Ensuring privacy to citizens

Motivation

In a smart city environment, the convergence of mobile communication, sensors and online social networks technologies lead to an exponential increase in the creation and consumption of personal data that are produced or can be linked to individuals. Moreover, in the vision of the smart city that we promote here, it is not sufficient to simply be aware of the physical state of the city, but we need as importantly to be aware of its social state, to give birth to new applications. However, such combination of personal data leads potentially to describe all of the activities of citizens’ life. It is then a significant threat to privacy, which must be overcome. The respect of the citizens’ privacy principles is a fundamental value of our smart city vision upheld by social sustainability, leading to incorporate by design privacy enforcement techniques in the underlying urban middleware.

Goals

We will design and validate new data sharing and usage models, user-centric and placing privacy upfront, interfaced with the urban middleware introduced in Section 3.2.2. Our approach [Anciaux13] is to enable users to exercise a control over the usage made of their data by introducing personal trusted cells in the architecture.
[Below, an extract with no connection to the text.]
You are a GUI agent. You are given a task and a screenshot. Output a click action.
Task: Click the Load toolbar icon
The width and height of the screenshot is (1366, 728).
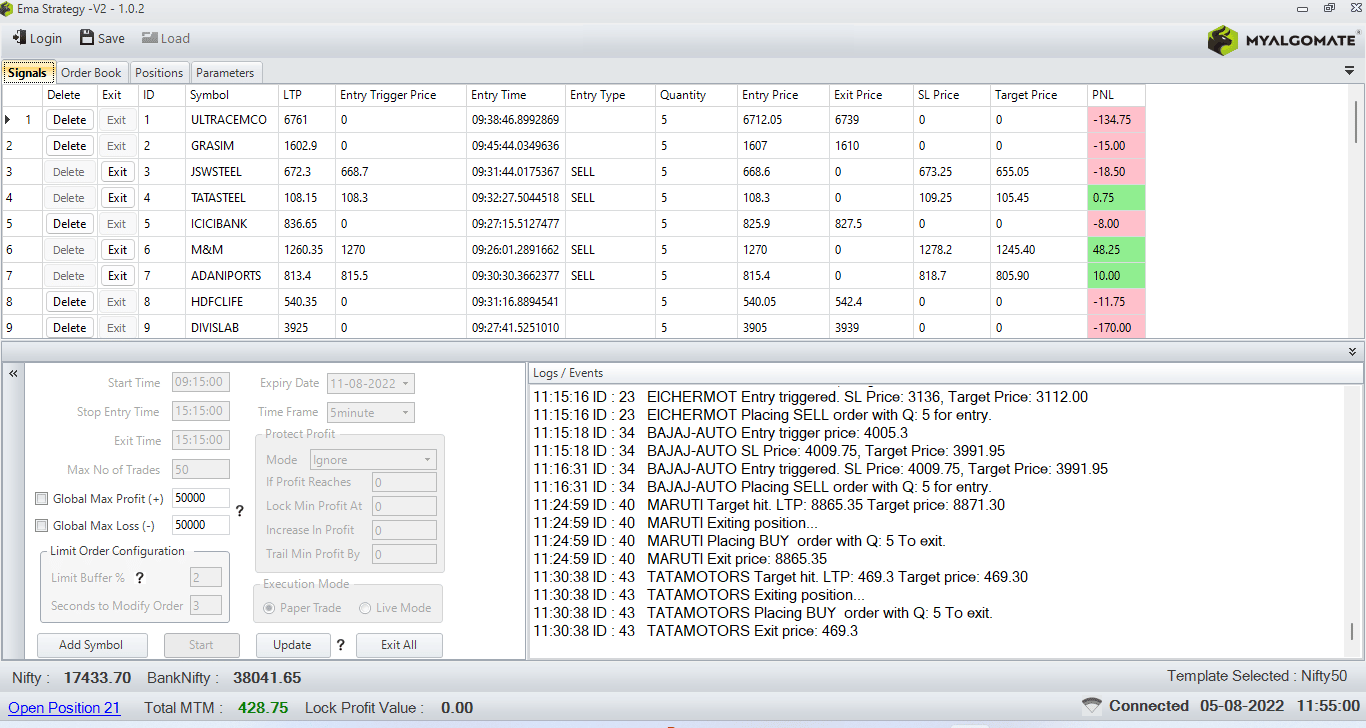point(149,38)
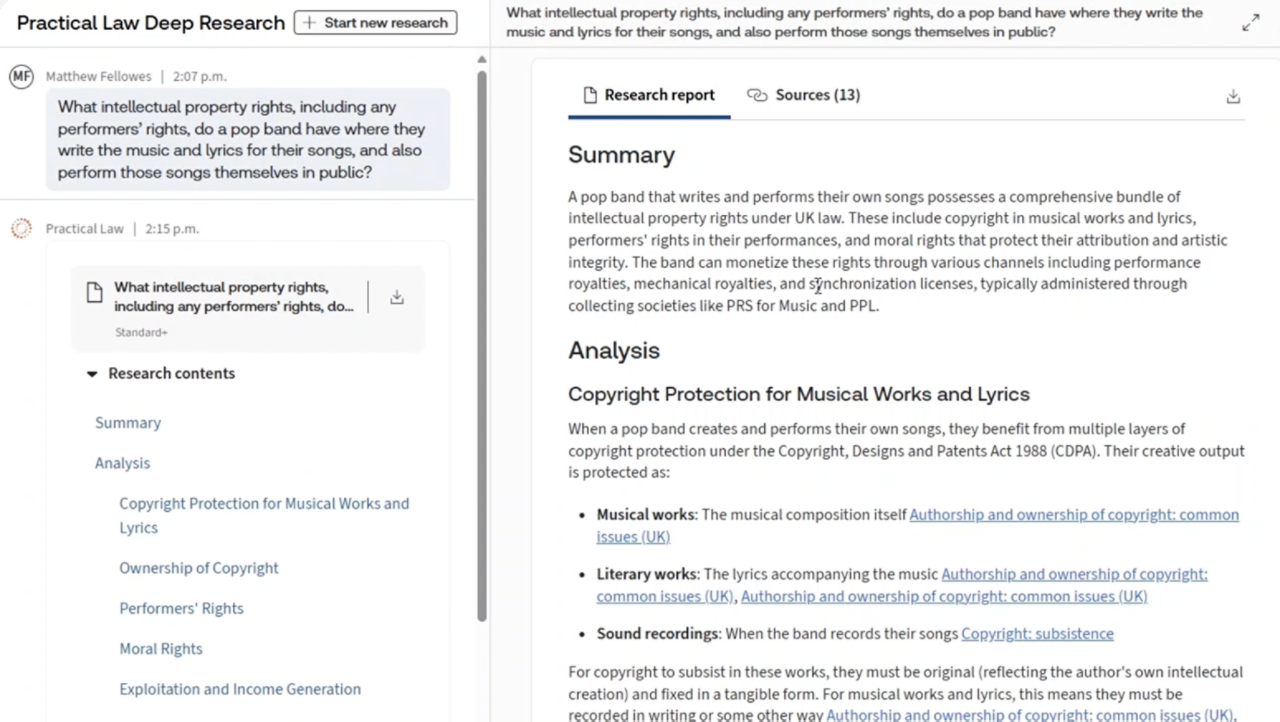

Trusted cells are units of secure hardware and software, owned at the citizens’ side, and able to perform data management tasks in a privacy-preserving manner. Since all data management tasks cannot be processed within personal trusted cells, we will also interface the trusted cells with personal and secure data management services running in sandboxed containers as part of the middleware system. The resulting privacy by design urban middleware system will provide: (1) strong privacy guarantees to citizens, based on new data sharing and usage control model and user-centrism, and (2) the ability to integrate physical and social sensing technologies.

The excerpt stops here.